Some of these, such as Joanna Cherry, will be ‘Salmondites’ and have other issues with the leadership. But not all.

Second, the SNP’s finances are in bad shape. Notwithstanding the missing indy fund, their 2019 accounts found “cash in hand and at the bank” levels at under a quarter of what they had been in 2018, and their reserves halved.

Put that together with talk of falling membership and SNP ministers starting to signal they might want the First Minister’s job, and it paints a telling picture.

Third, they don’t expect a referendum anytime soon. This might not come as a surprise to unionists — the Government has been quite firm on the question — but the realisation could come as a nasty shock to grassroots separatists who have thus far swallowed Sturgeon’s continual promises that the next battle is just around the corner.

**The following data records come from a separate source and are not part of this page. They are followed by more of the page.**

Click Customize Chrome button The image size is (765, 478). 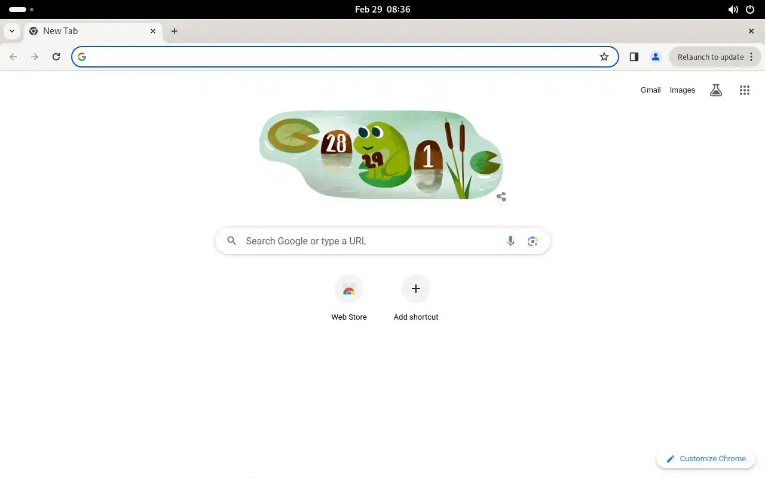point(706,459)
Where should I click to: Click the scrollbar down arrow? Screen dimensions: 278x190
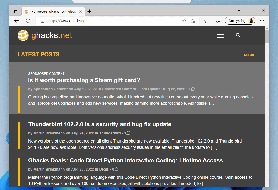[x=267, y=184]
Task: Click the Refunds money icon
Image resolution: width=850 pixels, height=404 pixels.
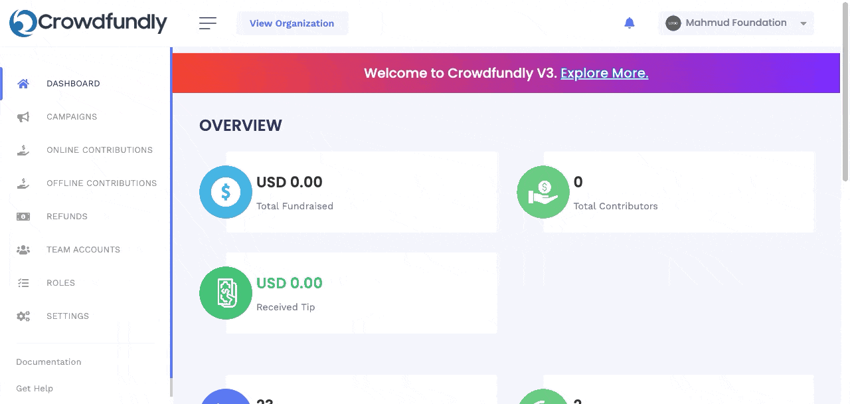Action: [x=23, y=217]
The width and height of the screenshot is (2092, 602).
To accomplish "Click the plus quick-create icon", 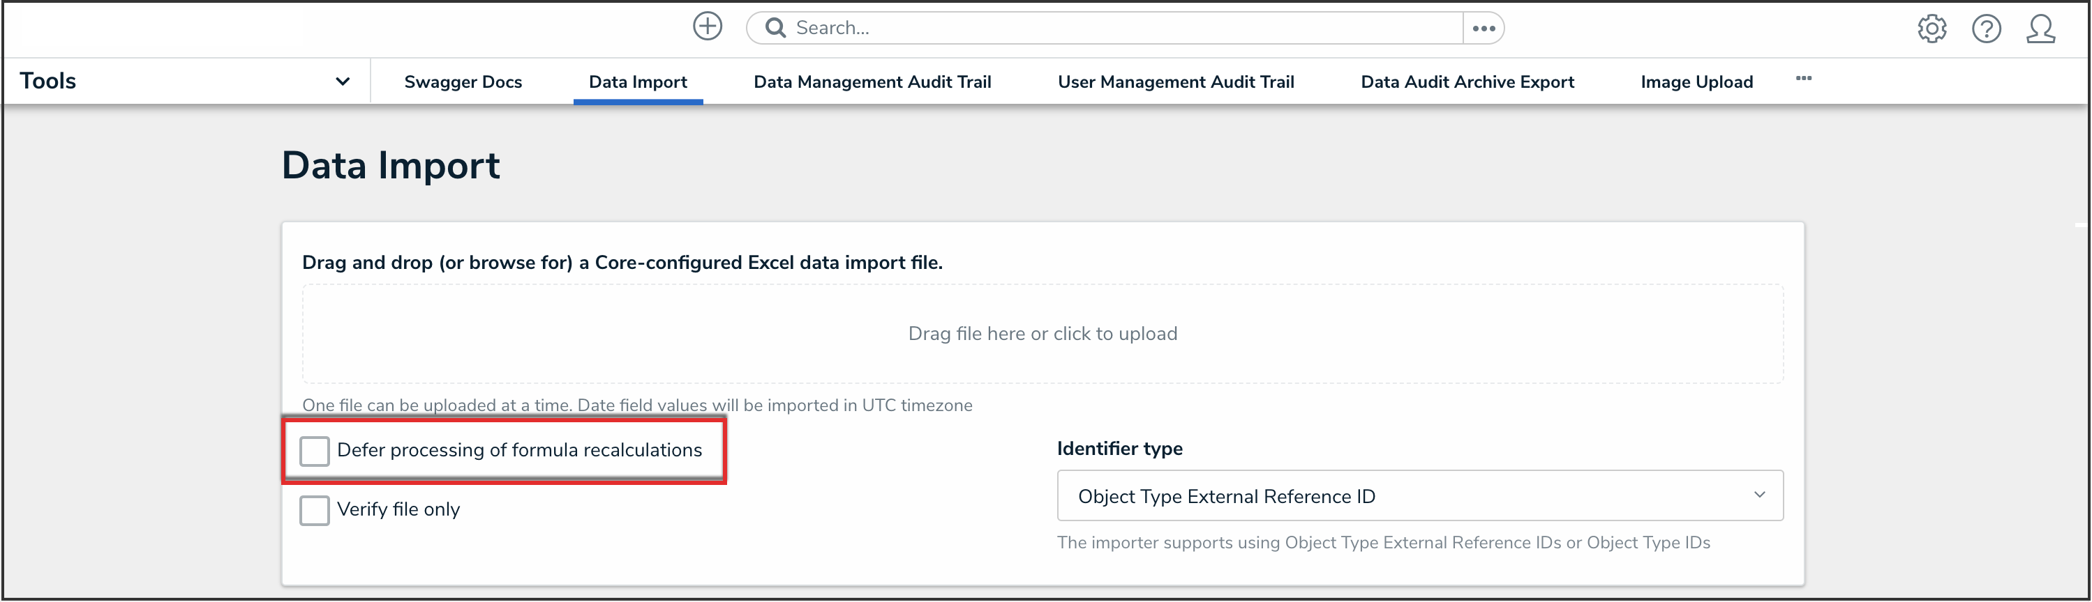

Finally, the story highlights two levels on which the SNP’s hegemonic position has created some unhelpful blurred lines.

According to the Sunday Times, the supposedly-independent Crown Office — led by Scottish Government appointees — intervened to try and water down the police intervention. Given the suspicion of bias on the CO’s part during the Salmond scandal, this is an unwelcome reminder of the long shadow the SNP casts over ‘civic Scotland’.

And grassroots nationalists may live to regret allowing the SNP, a machine party with very mundane interests in controlling government and distributing spoils, to become a stand-in for all the hopes of the ‘Yes Movement’.


Henry Hill is Deputy Editor of ConservativeHome.